Paternal obesity is associated with hypoxia and angiogenesis in female placenta and mediates placental development

Abstract

While the impacts of maternal obesity on placental development have been extensively studied, the role of the father’s health in regulating placentation is less understood. Paternal obesity is associated with offspring metabolic dysfunction, but the mechanism regulating this association is unclear. We investigated how paternal diet-induced obesity impacted placental vascular development, associated cellular stress pathways, and markers of placental endocrine function and macronutrient transport across gestation in a murine model. We found that paternal obesity is associated with placental hypoxia as measured by CAIX and HIF1α at E14.5 which persisted to E18.5. Hypoxia was associated with increased VEGF protein levels, as well as its pro-angiogenic receptor, VEGFR2 in male and female E14.5 placentae, although, this increase was apparent only in females at E18.5. The proportion of placental tissue that was immunopositive for the endothelial cell marker CD31 was increased in female but not male E18.5 placentae.
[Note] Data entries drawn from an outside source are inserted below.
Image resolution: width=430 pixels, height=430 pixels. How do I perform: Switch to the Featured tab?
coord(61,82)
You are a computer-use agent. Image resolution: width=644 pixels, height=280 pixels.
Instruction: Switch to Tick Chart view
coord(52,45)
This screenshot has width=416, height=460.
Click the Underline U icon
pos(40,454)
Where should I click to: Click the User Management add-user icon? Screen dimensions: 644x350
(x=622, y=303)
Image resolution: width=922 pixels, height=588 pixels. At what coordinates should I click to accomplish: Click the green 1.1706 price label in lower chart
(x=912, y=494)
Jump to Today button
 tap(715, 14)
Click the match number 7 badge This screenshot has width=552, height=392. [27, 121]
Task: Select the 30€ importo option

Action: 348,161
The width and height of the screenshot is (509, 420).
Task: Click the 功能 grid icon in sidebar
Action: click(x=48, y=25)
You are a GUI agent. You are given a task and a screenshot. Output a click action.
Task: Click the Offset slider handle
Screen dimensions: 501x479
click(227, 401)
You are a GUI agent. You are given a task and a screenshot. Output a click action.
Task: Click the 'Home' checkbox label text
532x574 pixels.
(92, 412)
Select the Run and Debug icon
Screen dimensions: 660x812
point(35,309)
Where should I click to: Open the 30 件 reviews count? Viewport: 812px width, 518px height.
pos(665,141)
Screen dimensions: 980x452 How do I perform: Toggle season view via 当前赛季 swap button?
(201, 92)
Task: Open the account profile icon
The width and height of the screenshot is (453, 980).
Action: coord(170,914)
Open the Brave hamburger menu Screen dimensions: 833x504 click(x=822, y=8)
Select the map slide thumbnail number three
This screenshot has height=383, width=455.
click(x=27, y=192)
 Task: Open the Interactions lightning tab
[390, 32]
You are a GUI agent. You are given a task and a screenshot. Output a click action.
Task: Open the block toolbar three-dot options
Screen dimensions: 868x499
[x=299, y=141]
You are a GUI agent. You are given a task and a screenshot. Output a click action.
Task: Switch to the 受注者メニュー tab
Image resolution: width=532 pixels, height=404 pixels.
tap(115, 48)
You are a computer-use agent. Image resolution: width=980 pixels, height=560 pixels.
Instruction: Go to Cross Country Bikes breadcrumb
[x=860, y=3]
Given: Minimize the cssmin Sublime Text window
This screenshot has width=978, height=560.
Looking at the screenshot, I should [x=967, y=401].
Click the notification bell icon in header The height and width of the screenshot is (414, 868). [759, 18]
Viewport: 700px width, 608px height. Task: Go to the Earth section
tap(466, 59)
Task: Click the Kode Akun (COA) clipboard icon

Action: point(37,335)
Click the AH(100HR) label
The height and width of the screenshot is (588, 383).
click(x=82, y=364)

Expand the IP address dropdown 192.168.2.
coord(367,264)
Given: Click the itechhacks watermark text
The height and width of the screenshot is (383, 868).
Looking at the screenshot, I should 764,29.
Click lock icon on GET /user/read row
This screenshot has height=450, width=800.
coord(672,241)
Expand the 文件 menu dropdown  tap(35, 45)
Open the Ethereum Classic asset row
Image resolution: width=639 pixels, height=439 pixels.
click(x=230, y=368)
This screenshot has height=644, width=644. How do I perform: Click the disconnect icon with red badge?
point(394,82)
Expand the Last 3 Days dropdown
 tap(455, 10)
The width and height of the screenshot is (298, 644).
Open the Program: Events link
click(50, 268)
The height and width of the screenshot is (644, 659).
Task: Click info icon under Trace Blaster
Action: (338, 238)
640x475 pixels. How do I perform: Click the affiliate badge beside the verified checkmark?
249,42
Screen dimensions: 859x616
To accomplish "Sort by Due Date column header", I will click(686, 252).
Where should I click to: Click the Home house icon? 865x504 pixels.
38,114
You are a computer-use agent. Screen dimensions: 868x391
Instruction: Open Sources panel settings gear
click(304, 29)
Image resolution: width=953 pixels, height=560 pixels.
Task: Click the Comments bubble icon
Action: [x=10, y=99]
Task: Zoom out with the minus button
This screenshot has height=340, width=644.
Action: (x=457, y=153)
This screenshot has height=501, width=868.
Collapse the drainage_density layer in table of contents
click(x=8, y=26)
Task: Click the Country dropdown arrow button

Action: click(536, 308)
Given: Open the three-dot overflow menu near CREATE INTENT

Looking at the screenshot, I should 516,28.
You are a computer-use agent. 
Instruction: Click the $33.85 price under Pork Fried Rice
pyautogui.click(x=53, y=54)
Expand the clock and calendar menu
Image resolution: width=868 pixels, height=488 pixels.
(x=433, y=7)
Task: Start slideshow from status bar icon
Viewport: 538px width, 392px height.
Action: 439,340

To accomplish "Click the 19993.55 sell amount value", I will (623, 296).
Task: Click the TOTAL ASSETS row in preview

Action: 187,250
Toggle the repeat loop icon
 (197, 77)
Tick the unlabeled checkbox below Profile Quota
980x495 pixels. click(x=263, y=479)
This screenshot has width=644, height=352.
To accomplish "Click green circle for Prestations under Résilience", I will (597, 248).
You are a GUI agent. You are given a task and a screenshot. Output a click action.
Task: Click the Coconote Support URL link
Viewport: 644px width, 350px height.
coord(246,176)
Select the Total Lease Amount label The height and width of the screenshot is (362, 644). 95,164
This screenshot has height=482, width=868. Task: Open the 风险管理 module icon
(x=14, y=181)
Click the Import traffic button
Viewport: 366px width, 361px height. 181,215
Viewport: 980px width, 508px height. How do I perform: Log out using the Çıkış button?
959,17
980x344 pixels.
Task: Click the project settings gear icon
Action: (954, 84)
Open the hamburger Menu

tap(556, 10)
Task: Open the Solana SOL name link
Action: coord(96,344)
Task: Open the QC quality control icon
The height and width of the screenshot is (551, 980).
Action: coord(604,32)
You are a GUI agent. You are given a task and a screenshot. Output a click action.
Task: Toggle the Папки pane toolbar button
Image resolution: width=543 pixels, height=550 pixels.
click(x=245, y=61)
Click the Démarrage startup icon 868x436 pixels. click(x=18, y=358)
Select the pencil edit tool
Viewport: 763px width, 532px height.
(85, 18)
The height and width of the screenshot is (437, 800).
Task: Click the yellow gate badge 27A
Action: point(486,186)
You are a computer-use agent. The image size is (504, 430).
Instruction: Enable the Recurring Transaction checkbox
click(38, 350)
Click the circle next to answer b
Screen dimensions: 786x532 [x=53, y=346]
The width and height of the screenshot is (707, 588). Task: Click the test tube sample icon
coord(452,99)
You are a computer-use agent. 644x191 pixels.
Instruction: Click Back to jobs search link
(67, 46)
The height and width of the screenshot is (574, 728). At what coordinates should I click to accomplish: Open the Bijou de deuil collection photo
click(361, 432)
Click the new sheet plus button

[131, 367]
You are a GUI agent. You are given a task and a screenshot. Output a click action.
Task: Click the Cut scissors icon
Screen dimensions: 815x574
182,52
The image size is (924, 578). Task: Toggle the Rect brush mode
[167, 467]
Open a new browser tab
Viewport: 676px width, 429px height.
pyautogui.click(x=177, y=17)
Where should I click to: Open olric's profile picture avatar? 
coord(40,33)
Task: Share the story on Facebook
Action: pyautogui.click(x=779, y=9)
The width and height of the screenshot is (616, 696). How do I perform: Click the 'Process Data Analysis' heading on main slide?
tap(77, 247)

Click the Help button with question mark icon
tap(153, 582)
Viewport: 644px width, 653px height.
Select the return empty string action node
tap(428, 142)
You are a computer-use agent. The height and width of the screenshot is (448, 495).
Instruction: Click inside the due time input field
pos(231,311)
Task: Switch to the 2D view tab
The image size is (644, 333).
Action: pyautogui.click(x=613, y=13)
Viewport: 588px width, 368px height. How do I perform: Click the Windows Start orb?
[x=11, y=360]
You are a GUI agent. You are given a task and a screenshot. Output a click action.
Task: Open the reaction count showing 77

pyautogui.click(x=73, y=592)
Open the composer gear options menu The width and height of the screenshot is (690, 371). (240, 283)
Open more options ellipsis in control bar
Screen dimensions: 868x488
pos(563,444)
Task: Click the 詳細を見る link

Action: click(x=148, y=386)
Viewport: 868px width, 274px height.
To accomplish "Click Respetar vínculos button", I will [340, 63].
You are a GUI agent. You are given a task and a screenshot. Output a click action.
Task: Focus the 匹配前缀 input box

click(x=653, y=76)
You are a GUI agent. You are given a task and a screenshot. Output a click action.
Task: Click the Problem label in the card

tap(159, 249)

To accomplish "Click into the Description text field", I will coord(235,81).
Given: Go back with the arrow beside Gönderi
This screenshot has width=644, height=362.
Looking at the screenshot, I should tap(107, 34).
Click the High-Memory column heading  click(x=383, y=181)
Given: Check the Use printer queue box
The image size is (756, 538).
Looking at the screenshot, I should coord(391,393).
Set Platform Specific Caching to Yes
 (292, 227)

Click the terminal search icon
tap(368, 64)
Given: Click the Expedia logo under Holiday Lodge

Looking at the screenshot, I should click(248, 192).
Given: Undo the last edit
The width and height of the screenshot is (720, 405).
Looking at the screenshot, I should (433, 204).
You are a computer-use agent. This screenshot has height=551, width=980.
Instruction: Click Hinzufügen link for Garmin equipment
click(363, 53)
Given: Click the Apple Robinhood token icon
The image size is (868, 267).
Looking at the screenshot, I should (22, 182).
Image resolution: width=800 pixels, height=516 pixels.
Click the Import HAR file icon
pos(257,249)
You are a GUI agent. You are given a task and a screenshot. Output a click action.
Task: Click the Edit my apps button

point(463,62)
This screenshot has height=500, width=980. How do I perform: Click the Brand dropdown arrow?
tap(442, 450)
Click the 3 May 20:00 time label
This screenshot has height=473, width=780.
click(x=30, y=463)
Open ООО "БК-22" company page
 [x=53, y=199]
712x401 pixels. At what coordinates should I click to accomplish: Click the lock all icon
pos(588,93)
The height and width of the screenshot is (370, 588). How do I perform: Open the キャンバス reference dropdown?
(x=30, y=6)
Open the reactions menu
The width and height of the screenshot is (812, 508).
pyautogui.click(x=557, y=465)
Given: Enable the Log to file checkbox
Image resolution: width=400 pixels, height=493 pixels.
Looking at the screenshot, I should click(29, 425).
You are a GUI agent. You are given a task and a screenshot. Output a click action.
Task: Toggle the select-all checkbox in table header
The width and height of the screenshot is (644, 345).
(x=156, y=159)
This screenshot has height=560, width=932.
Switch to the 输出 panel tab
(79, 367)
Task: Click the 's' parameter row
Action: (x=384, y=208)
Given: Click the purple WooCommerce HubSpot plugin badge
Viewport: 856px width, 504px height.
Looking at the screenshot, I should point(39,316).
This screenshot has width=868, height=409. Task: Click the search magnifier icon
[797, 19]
Paternal obesity was associated with cellular stress as measured by the three branches of the unfolded protein response (UPR): ATF6, PERK, and IRE1α. However, despite increased phosphorylation of PERK and IRE1α in placental tissue derived from obese fathers, there was no impact on downstream signal transducers. Pro-apoptotic Bcl2 family members’ transcript levels were reduced at E18.5 in placentae from obese fathers, but this did not correspond to any changes in cleaved casp-3 protein levels. Placental lactogen and macronutrient transporter transcript levels were similar between groups across gestation, although Igf2 transcripts were increased in female placenta from obese fathers at both mid and late gestation. Thus, paternal obesity results in placental hypoxia and VEGF mediated sex specific changes in vascularization with a pro-angiogenic response occurring in females. Future studies will investigate whether paternal obesity impairs early placental implantation, resulting in poor vascularization and hypoxia at E18.5.